ASSIGNED TASK
Please keep pictures out of the copy, and print exactly the lines from the one containing "Task: Click the danic85 committer avatar" through the end of the records.

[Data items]
▼▼▼
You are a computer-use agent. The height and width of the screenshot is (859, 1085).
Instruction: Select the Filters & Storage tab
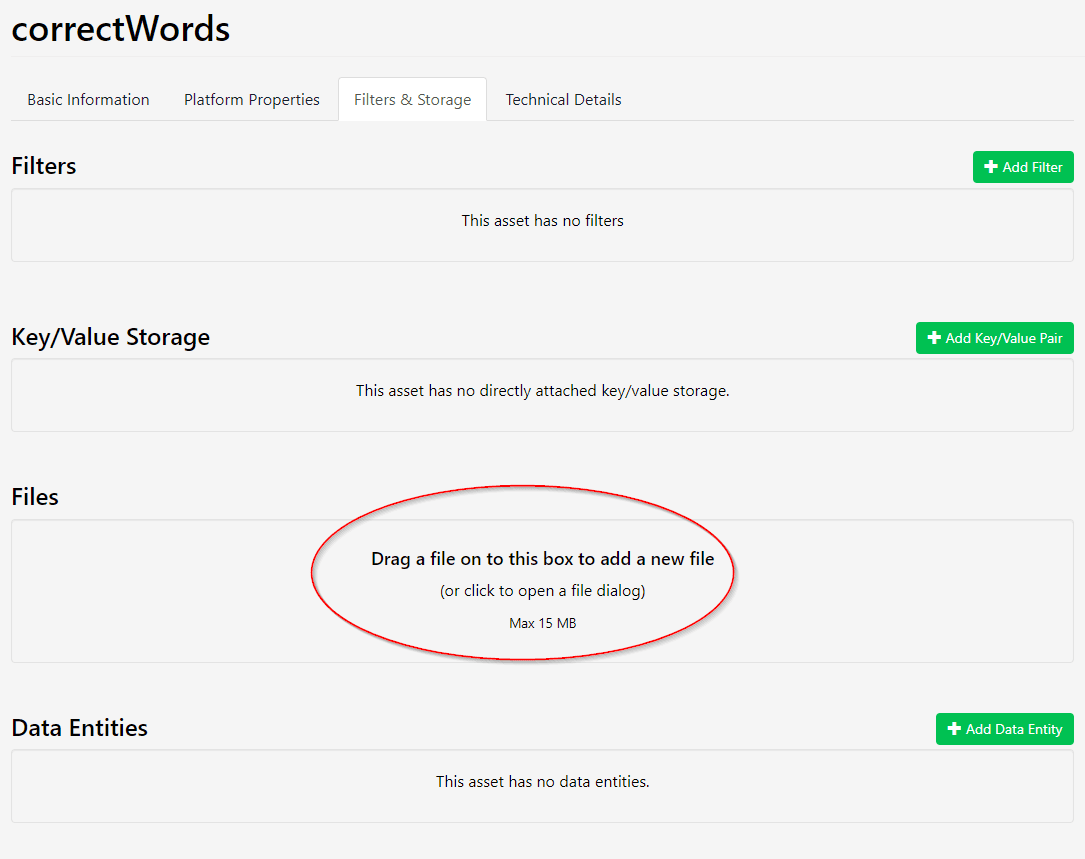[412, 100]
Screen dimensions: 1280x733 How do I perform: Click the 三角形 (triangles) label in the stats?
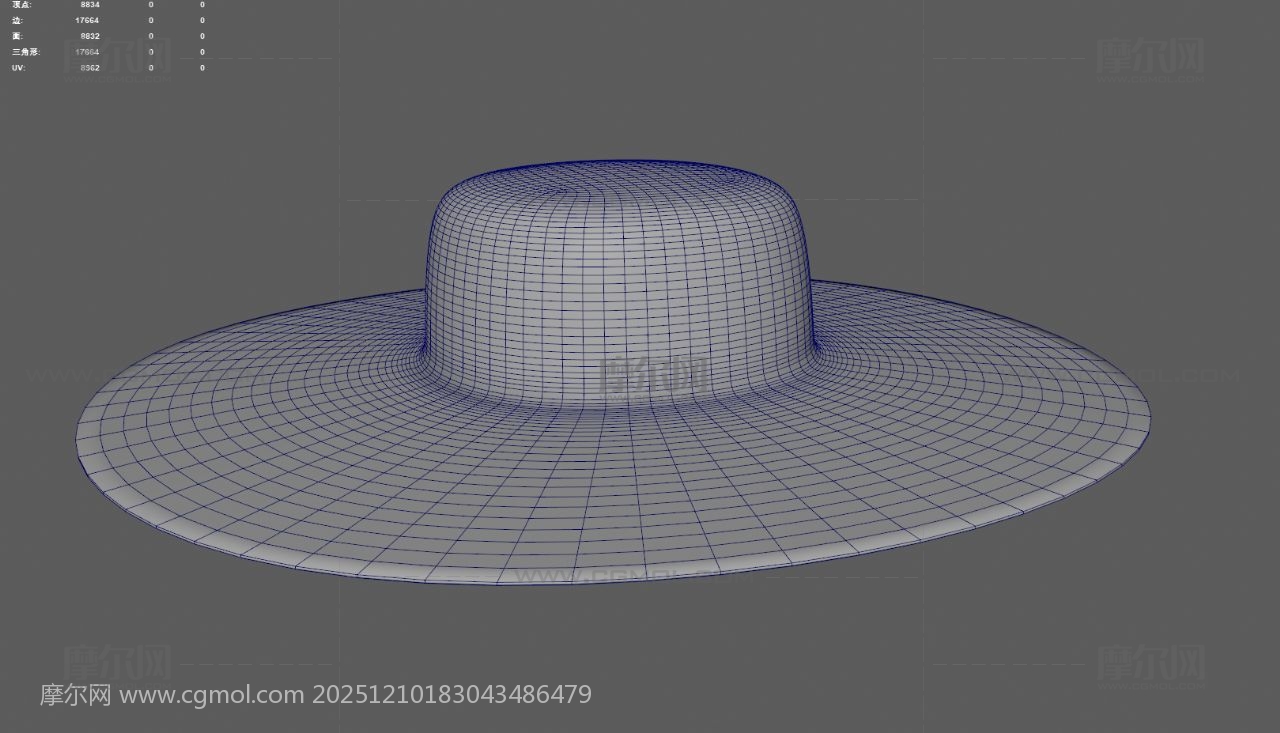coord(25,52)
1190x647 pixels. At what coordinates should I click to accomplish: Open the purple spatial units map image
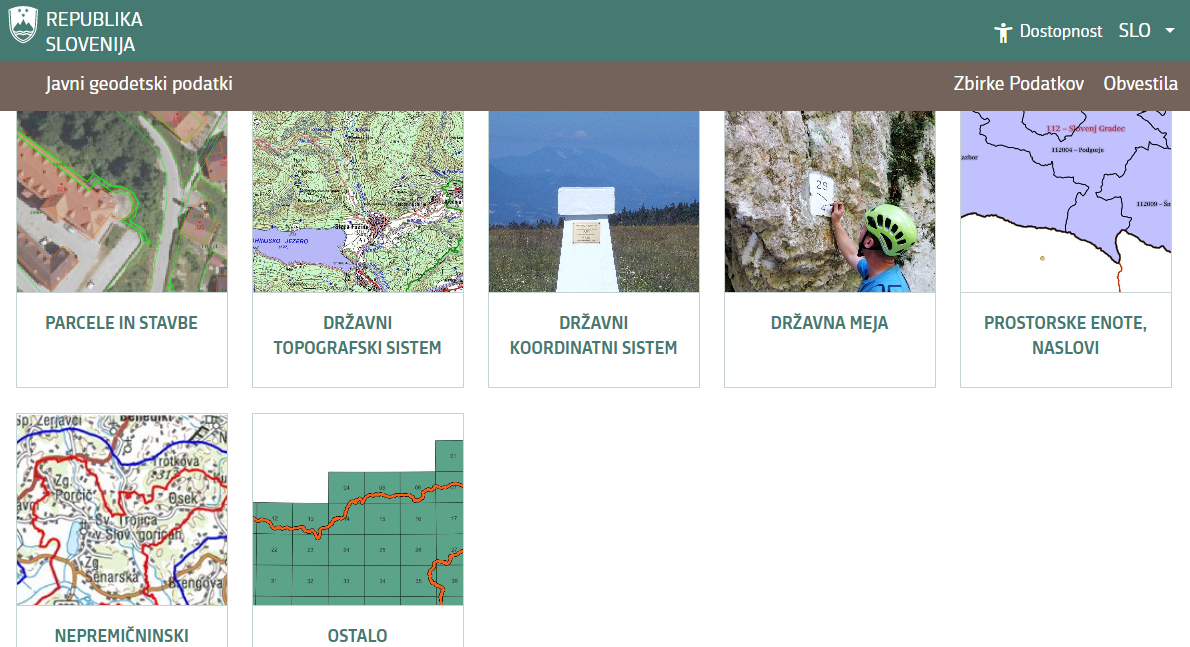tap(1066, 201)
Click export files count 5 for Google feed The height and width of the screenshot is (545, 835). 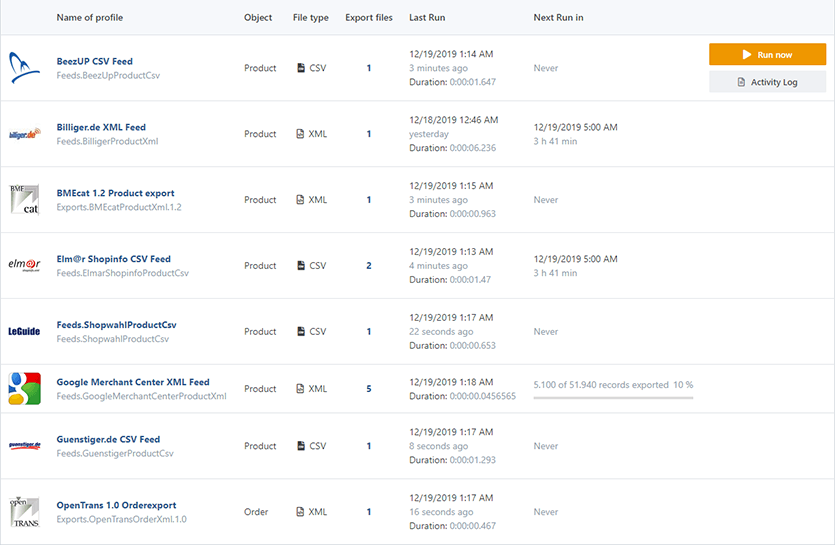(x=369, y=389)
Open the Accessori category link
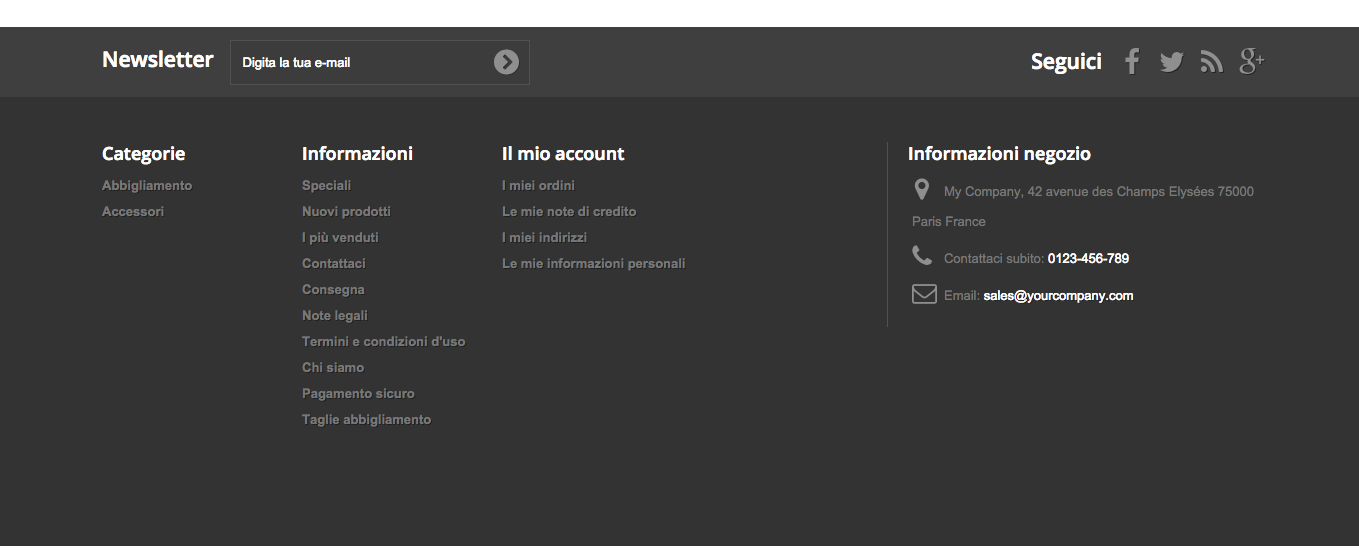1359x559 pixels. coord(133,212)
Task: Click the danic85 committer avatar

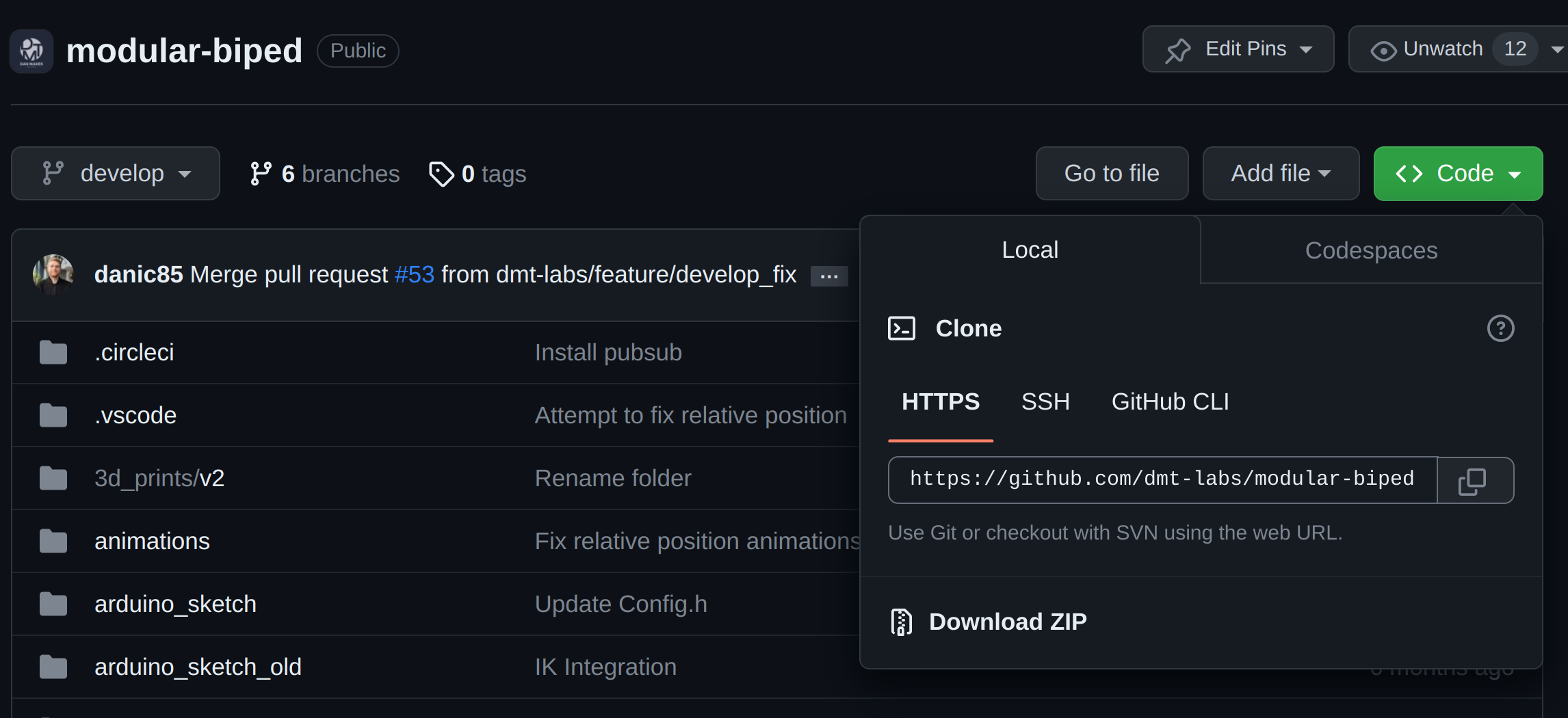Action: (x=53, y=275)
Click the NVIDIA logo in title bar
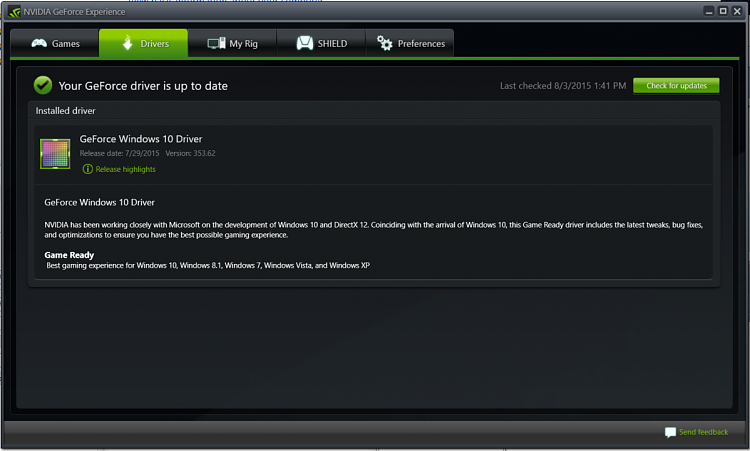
▲▲▲
ANSWER AREA
Task: Click the danic85 committer avatar

Action: (x=53, y=275)
Click the NVIDIA logo in title bar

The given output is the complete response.